- [WHAT YOU ARE ASKED TO DO] Transcribe each line of the material with no alterations.

- [RECORD EXTRACTS]
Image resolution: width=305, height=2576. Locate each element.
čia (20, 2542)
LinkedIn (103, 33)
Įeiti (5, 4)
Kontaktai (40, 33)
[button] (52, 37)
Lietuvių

- [SOLUTION BELOW]
Image resolution: width=305, height=2576. Locate each element.
čia (20, 2542)
LinkedIn (103, 33)
Įeiti (5, 4)
Kontaktai (40, 33)
[button] (52, 37)
Lietuvių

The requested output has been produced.